Toplanmış veri girdileri

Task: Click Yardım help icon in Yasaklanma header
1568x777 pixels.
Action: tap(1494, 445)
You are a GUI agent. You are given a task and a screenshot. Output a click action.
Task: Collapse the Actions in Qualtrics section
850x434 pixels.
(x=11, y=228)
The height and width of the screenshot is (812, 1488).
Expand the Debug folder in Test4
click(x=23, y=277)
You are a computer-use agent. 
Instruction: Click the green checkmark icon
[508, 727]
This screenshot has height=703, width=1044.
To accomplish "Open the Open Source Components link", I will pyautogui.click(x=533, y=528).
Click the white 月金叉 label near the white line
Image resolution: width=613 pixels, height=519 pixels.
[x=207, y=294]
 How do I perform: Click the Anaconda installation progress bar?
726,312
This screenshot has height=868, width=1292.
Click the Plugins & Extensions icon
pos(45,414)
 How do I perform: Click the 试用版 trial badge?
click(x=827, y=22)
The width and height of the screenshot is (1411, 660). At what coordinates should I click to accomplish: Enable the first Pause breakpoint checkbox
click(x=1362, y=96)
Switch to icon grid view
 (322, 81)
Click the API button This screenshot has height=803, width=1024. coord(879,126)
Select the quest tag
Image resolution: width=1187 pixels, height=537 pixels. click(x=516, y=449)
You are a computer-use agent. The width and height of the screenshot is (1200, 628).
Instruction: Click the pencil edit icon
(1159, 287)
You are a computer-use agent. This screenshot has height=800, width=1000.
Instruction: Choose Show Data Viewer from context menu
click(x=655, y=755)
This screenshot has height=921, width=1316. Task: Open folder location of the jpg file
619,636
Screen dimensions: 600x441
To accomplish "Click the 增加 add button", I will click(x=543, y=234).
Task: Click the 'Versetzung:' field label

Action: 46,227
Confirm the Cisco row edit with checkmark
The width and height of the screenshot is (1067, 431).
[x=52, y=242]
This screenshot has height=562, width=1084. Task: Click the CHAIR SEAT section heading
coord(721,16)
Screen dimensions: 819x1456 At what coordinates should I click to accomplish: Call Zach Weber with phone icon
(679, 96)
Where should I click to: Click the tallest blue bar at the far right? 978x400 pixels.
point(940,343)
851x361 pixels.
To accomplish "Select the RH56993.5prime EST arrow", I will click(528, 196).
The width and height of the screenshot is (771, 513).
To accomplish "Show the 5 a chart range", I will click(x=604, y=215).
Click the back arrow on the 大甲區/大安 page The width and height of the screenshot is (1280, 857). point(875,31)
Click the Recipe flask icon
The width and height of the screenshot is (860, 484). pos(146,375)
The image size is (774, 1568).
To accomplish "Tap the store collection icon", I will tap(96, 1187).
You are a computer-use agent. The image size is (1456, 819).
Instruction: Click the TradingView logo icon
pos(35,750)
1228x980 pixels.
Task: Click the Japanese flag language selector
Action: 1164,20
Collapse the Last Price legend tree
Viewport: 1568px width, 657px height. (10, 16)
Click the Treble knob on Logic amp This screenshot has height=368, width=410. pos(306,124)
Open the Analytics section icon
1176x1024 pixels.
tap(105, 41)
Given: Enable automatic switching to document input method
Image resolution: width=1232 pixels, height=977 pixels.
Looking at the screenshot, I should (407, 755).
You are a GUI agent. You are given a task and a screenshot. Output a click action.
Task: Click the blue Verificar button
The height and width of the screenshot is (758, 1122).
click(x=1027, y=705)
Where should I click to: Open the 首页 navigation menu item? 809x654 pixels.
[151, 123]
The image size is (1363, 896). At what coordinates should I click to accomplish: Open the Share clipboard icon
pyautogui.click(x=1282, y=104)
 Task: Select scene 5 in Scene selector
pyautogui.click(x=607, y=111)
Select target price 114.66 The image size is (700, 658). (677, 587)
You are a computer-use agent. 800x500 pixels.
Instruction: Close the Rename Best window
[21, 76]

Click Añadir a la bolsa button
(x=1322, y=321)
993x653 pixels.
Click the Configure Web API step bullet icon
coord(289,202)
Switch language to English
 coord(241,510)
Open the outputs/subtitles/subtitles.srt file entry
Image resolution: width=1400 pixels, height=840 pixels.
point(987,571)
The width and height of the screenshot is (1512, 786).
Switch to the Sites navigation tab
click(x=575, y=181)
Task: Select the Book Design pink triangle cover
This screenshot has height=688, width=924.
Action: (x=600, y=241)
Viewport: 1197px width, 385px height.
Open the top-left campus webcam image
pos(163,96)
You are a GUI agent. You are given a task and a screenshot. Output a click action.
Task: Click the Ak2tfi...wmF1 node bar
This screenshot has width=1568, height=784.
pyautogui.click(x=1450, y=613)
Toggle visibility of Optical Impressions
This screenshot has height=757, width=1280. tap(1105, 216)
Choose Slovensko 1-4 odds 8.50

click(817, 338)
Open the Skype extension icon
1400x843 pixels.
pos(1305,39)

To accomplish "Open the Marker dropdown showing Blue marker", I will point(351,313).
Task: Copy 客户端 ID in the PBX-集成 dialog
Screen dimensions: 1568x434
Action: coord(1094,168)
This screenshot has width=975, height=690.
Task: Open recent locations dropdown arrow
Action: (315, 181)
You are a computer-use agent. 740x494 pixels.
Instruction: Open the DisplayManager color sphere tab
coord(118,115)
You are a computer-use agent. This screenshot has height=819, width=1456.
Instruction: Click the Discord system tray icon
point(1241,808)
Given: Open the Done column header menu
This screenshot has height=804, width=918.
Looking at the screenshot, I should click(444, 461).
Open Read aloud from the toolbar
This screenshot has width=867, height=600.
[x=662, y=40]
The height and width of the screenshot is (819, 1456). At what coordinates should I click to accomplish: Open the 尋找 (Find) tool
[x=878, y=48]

Yapılacak iş — Yukarıdaki satırları, içinde "Open the Analytics section icon" geçen satırdan başlayıp içinde "point(987,571)" geçen satırda bitirerek olduğu gibi yeniden yaz. Her iki uçtaki satır da dahil edilsin.

Problem çözümü —
Open the Analytics section icon
1176x1024 pixels.
tap(105, 41)
Given: Enable automatic switching to document input method
Image resolution: width=1232 pixels, height=977 pixels.
Looking at the screenshot, I should (407, 755).
You are a GUI agent. You are given a task and a screenshot. Output a click action.
Task: Click the blue Verificar button
The height and width of the screenshot is (758, 1122).
click(x=1027, y=705)
Where should I click to: Open the 首页 navigation menu item? 809x654 pixels.
[151, 123]
The image size is (1363, 896). At what coordinates should I click to accomplish: Open the Share clipboard icon
pyautogui.click(x=1282, y=104)
 Task: Select scene 5 in Scene selector
pyautogui.click(x=607, y=111)
Select target price 114.66 The image size is (700, 658). (677, 587)
You are a computer-use agent. 800x500 pixels.
Instruction: Close the Rename Best window
[21, 76]

Click Añadir a la bolsa button
(x=1322, y=321)
993x653 pixels.
Click the Configure Web API step bullet icon
coord(289,202)
Switch language to English
 coord(241,510)
Open the outputs/subtitles/subtitles.srt file entry
Image resolution: width=1400 pixels, height=840 pixels.
point(987,571)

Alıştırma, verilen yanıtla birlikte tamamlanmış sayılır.